- November 26, 2024
Loading
In a State Street building once occupied by an art gallery and at least one bank, Gulf Coast Community Foundation is ready to open its Sarasota Philanthropy Center, a centrally located spot for nonprofits and their donors to gather for meetings, retreats, conferences and more.
The 5,000-square-foot, first-floor office space is an extension of the foundation’s Venice home base and will serve staff with a flexible workspace and member organizations with two community rooms (which expand into one large one), a boardroom, a pair of smaller meeting rooms meant for donor conversations and Chief Operating Officer and Senior Vice President for Administration Veronica Thames’ favorite room, the Idea Lounge — equal parts informally relaxing getaway and idea factory.
"The Idea Lounge is designed to be a space for collaboration, but also creativity in partnership, where big thinkers and leaders of the community will gather and create policy together," Thames said. "So we can improve our region from the ground up."
Gulf Coast is a public charity created in 1995 through the sale of the Venice Hospital. Since then, it’s become the philanthropic home of more than 950 families, individuals, businesses and organizations that have established charitable funds there. Together, the foundation has served to contribute nearly $500 million in grants for causes ranging from health and human services, civic and economic development, education, arts and the environment.

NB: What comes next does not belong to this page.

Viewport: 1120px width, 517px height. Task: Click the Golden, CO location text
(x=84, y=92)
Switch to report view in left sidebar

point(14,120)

The Philanthropy Center, located at 1549 State St., was years in the making, a project Thames said made more complicated by the COVID-19 pandemic. The downtown location was perfect, she said, not only for its central access but also its proximity to easy parking at the city garage across the street and other amenities, such as shops and restaurants.
About 55 locations were considered, Thames said, adding the process of finding a space, designing and styling it, remodeling it and then getting ready to open took years. Since May, 2021, the organization has been focused on the State Street site. Once settled on the location, the foundation focused on the mission and the possibilities.
"We wanted space, primarily because one of the big goals that our board set out to meet was to provide ample space for our nonprofit partners to have a place to meet downtown where the work is, where the communities that we and they serve together are," Thames said.
Space is bookable on the foundation’s website for the rooms that are arrayed right and left off a central hallway that runs from the front door to the back wall. Originally built with no windows, the team of Willis Smith Construction and Plunkett Raysich Architecture LLP added new sources of natural light and added design touches that connect with the building’s mid-century roots.
Off the staff room, with the word "team" emblazoned on the back wall, is one of the most secure closets in all of Sarasota, built of inches-thick steel from the remnants of one of two former bank vaults (the other was demolished). A section of exposed brick from the original 1955 structure also remains, and salvaged lumber from the Ringling estate, which Thames said helps connect her organization, its mission and its location in a historic way.
"It showcases again, the connection between philanthropy, art, Sarasota, our roots and the deep connection that exists between all of us," Thames said. "So we preserved up to every last clear inch that we could use."